▶ _DO THIS_
Starting at the line containing "The image size is (1920, 1080). Find" and stopping after the line containing "(548, 1793).", reproduce those lines with each instance of "Identify" changed to "Determine" and everything else untouched.

[Records]
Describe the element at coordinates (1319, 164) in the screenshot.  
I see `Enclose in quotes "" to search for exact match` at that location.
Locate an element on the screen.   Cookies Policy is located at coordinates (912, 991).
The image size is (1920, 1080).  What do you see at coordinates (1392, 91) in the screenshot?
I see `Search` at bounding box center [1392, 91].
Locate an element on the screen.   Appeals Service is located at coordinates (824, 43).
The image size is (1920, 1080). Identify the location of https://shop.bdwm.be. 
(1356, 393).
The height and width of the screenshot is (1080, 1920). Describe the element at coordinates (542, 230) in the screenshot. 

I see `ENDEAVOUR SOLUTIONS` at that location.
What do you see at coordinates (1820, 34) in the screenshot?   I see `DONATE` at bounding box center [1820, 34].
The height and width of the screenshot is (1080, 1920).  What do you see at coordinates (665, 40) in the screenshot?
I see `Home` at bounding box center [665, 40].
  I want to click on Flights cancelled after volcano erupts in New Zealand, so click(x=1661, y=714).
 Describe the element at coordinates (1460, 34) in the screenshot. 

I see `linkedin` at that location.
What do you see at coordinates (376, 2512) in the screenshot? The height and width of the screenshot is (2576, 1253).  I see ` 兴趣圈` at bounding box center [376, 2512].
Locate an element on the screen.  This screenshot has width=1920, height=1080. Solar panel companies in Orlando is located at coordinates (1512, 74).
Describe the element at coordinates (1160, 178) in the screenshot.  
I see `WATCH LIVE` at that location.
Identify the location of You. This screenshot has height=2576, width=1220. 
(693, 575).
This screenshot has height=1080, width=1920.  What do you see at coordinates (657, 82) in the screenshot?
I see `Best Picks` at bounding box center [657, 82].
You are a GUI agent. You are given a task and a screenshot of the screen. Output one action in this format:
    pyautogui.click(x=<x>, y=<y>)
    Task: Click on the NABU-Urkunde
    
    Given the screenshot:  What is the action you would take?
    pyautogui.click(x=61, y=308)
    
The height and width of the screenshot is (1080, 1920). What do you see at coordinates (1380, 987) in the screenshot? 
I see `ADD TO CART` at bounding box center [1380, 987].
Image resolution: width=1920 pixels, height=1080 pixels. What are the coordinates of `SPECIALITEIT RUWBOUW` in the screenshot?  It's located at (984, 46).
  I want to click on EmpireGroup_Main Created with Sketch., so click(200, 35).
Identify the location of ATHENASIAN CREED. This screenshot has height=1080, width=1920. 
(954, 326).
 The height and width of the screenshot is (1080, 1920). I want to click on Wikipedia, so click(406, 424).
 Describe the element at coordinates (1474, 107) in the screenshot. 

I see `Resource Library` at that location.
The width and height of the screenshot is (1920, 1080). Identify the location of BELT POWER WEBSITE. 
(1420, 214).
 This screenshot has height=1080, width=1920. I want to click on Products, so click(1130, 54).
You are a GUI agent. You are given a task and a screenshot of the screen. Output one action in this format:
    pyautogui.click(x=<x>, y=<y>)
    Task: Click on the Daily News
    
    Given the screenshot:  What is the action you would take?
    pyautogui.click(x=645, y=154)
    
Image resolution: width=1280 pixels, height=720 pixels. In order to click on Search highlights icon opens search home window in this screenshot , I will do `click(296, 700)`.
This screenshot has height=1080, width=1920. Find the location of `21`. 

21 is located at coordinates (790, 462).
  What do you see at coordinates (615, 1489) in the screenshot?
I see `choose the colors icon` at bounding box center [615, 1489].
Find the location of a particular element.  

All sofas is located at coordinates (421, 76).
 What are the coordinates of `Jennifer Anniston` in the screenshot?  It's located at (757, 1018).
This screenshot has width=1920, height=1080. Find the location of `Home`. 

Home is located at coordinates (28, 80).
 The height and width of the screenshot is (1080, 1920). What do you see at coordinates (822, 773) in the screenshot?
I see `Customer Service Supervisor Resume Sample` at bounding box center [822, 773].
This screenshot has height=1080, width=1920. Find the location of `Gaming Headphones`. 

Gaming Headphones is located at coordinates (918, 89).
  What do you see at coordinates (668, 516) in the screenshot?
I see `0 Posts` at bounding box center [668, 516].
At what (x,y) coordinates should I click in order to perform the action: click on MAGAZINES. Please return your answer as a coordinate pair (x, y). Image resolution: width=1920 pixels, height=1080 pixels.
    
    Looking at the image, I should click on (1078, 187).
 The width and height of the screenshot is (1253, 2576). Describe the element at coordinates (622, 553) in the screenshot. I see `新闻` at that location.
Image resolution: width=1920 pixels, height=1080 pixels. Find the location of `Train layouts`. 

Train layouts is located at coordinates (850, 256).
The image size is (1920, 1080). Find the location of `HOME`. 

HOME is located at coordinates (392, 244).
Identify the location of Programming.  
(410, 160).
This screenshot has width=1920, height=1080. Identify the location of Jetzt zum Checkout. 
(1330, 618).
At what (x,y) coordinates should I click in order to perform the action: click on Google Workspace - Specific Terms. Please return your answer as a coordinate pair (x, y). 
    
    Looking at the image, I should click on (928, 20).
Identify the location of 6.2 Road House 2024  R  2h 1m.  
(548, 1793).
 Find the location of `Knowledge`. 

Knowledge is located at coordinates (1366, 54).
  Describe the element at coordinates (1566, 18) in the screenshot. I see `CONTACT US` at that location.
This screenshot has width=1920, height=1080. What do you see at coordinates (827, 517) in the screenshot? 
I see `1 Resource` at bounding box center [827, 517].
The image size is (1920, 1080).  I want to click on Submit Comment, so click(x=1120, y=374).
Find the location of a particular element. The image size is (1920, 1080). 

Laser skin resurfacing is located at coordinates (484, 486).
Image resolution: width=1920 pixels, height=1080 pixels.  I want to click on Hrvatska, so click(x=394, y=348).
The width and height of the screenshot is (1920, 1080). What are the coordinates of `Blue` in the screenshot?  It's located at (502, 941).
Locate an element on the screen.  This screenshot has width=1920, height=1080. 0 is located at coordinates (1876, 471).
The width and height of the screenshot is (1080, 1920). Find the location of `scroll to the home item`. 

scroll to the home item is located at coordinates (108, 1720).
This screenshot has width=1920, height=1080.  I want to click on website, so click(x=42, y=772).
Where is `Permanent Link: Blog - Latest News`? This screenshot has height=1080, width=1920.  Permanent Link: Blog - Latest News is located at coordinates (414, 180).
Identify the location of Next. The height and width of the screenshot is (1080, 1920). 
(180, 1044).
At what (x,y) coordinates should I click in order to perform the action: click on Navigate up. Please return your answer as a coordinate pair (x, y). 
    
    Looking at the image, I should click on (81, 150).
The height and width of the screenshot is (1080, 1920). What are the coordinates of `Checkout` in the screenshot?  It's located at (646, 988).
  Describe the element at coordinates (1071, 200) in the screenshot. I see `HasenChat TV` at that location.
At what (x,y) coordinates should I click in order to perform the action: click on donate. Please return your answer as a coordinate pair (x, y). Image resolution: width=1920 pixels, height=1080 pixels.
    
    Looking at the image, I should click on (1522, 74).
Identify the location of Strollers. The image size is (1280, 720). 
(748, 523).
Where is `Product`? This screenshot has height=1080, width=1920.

▶ _OUTPUT FOR THIS TASK_
The image size is (1920, 1080). Find the location of `HOME`. 

HOME is located at coordinates (392, 244).
Determine the location of Programming.  
(410, 160).
This screenshot has width=1920, height=1080. Determine the location of Jetzt zum Checkout. 
(1330, 618).
At what (x,y) coordinates should I click in order to perform the action: click on Google Workspace - Specific Terms. Please return your answer as a coordinate pair (x, y). 
    
    Looking at the image, I should click on (928, 20).
Determine the location of 6.2 Road House 2024  R  2h 1m.  
(548, 1793).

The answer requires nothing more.